Exercise details: What you return must be an exact copy of the lines in the listing below between the line holding "Image resolution: width=1064, height=2576." and the line holding "Non classé (1223, 1003)", inclusive, and nothing more.

* * *

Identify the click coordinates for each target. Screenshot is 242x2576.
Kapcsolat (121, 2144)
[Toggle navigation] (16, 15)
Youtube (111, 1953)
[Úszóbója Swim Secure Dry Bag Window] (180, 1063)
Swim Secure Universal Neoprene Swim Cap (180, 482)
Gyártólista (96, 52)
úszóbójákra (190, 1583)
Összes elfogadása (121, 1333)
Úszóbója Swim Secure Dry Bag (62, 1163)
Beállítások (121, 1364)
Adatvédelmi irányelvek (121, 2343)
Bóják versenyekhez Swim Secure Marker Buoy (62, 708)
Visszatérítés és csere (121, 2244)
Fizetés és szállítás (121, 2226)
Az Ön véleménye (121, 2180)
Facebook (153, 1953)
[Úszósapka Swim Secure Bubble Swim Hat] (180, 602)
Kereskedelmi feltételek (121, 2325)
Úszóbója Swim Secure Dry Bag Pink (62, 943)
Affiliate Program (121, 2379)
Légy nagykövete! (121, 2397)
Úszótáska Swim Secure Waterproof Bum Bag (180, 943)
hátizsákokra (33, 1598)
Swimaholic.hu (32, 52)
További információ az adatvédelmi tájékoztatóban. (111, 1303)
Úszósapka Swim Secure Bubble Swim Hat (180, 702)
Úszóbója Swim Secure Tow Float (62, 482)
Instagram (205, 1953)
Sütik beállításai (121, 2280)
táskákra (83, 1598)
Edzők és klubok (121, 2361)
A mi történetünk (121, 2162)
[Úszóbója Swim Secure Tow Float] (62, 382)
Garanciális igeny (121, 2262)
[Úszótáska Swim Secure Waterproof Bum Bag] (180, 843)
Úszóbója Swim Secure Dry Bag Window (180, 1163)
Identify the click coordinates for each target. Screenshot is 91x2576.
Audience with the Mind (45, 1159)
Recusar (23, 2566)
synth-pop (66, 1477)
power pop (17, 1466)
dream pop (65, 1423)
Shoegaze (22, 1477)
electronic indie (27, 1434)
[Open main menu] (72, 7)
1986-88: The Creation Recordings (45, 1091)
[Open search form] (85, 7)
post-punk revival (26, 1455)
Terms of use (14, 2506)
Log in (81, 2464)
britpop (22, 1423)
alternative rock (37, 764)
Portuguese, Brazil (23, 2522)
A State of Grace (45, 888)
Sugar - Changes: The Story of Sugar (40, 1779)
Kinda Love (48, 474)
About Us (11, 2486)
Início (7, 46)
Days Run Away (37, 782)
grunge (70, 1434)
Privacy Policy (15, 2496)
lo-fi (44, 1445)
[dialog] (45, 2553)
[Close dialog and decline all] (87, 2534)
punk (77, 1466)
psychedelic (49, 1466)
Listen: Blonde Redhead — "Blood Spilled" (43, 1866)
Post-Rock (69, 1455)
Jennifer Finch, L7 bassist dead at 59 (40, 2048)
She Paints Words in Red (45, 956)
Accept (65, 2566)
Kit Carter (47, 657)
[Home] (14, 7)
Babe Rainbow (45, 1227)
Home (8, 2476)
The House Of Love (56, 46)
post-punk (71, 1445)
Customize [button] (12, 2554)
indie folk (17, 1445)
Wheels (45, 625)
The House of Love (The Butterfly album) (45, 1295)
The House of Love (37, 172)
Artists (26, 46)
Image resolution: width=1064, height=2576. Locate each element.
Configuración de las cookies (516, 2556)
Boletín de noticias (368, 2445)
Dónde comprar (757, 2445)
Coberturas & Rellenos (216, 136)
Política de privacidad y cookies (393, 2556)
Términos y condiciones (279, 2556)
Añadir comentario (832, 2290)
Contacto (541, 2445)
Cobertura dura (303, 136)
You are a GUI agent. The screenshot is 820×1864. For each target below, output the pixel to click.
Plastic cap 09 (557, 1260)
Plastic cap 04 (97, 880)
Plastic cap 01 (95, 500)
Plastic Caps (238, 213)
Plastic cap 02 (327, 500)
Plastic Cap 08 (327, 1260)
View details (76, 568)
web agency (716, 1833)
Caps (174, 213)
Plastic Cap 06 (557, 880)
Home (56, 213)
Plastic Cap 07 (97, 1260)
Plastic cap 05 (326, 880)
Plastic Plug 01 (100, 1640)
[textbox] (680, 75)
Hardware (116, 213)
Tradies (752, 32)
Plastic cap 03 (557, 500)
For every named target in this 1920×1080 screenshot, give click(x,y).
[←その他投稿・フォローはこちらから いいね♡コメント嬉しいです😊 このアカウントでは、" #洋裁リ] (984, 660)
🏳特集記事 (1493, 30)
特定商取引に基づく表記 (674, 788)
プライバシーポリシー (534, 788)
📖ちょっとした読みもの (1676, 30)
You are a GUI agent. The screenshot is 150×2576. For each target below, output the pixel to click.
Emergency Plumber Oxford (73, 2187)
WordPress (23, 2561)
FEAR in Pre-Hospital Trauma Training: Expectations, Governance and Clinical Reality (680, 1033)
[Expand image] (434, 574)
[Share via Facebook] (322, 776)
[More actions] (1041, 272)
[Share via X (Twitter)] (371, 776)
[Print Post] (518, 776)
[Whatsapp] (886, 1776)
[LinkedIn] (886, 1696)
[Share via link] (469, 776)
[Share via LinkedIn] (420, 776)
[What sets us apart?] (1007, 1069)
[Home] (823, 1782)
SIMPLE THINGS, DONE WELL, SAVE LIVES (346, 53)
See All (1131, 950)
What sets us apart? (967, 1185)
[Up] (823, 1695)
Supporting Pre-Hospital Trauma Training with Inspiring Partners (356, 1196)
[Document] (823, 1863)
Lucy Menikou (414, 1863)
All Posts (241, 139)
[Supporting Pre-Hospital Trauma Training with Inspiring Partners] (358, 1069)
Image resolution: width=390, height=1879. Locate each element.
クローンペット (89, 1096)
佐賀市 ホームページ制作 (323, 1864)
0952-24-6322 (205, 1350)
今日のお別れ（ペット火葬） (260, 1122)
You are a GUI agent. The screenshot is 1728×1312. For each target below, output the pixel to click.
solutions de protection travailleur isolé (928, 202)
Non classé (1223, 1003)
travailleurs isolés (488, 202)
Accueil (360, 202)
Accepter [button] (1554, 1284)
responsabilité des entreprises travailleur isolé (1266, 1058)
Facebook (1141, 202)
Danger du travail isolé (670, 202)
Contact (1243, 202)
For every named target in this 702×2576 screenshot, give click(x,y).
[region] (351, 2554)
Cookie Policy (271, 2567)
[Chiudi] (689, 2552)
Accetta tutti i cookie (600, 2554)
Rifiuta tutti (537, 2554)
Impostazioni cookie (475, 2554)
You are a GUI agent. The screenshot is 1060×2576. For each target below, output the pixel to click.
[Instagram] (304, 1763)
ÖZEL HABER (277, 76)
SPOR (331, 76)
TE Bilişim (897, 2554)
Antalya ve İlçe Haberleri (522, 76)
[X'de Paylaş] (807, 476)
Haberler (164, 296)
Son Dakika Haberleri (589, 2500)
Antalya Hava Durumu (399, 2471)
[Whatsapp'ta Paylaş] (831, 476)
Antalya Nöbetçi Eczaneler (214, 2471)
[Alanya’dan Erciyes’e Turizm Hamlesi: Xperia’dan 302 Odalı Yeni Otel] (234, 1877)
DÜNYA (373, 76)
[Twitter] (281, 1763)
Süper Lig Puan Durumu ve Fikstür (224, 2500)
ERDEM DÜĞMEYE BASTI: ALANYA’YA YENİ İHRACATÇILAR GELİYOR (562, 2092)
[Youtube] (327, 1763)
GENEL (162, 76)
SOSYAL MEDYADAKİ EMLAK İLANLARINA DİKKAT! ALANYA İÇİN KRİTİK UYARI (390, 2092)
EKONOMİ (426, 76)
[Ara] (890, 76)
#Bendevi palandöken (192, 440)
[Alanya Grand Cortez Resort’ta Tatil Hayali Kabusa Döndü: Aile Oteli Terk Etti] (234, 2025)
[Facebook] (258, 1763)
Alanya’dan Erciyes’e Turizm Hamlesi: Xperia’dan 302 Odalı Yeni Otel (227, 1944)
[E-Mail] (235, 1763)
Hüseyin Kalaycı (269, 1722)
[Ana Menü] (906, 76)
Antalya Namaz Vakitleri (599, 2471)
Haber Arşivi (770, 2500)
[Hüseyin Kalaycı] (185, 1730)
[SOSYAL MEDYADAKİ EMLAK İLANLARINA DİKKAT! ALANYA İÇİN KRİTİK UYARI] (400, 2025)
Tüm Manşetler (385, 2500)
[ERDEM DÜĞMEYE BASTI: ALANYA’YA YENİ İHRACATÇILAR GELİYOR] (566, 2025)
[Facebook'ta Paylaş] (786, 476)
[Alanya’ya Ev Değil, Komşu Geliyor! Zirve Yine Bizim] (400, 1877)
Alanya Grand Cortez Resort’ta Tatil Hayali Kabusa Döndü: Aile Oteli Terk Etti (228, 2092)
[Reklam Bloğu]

* * *

Reply:
Image resolution: width=1064, height=2576. Locate each element.
Configuración de las cookies (516, 2556)
Boletín de noticias (368, 2445)
Dónde comprar (757, 2445)
Coberturas & Rellenos (216, 136)
Política de privacidad y cookies (393, 2556)
Términos y condiciones (279, 2556)
Añadir comentario (832, 2290)
Contacto (541, 2445)
Cobertura dura (303, 136)
You are a GUI agent. The screenshot is 820×1864. For each target below, output the pixel to click.
Plastic cap 09 (557, 1260)
Plastic cap 04 (97, 880)
Plastic cap 01 (95, 500)
Plastic Caps (238, 213)
Plastic cap 02 (327, 500)
Plastic Cap 08 (327, 1260)
View details (76, 568)
web agency (716, 1833)
Caps (174, 213)
Plastic Cap 06 (557, 880)
Home (56, 213)
Plastic Cap 07 (97, 1260)
Plastic cap 05 (326, 880)
Plastic Plug 01 (100, 1640)
[textbox] (680, 75)
Hardware (116, 213)
Tradies (752, 32)
Plastic cap 03 (557, 500)
For every named target in this 1920×1080 screenshot, give click(x,y).
[←その他投稿・フォローはこちらから いいね♡コメント嬉しいです😊 このアカウントでは、" #洋裁リ] (984, 660)
🏳特集記事 (1493, 30)
特定商取引に基づく表記 (674, 788)
プライバシーポリシー (534, 788)
📖ちょっとした読みもの (1676, 30)
You are a GUI agent. The screenshot is 150×2576. For each target below, output the pixel to click.
Emergency Plumber Oxford (73, 2187)
WordPress (23, 2561)
FEAR in Pre-Hospital Trauma Training: Expectations, Governance and Clinical Reality (680, 1033)
[Expand image] (434, 574)
[Share via Facebook] (322, 776)
[More actions] (1041, 272)
[Share via X (Twitter)] (371, 776)
[Print Post] (518, 776)
[Whatsapp] (886, 1776)
[LinkedIn] (886, 1696)
[Share via link] (469, 776)
[Share via LinkedIn] (420, 776)
[What sets us apart?] (1007, 1069)
[Home] (823, 1782)
SIMPLE THINGS, DONE WELL, SAVE LIVES (346, 53)
See All (1131, 950)
What sets us apart? (967, 1185)
[Up] (823, 1695)
Supporting Pre-Hospital Trauma Training with Inspiring Partners (356, 1196)
[Document] (823, 1863)
Lucy Menikou (414, 1863)
All Posts (241, 139)
[Supporting Pre-Hospital Trauma Training with Inspiring Partners] (358, 1069)
Image resolution: width=390, height=1879. Locate each element.
クローンペット (89, 1096)
佐賀市 ホームページ制作 (323, 1864)
0952-24-6322 (205, 1350)
今日のお別れ（ペット火葬） (260, 1122)
You are a GUI agent. The screenshot is 1728×1312. For each target below, output the pixel to click.
solutions de protection travailleur isolé (928, 202)
Non classé (1223, 1003)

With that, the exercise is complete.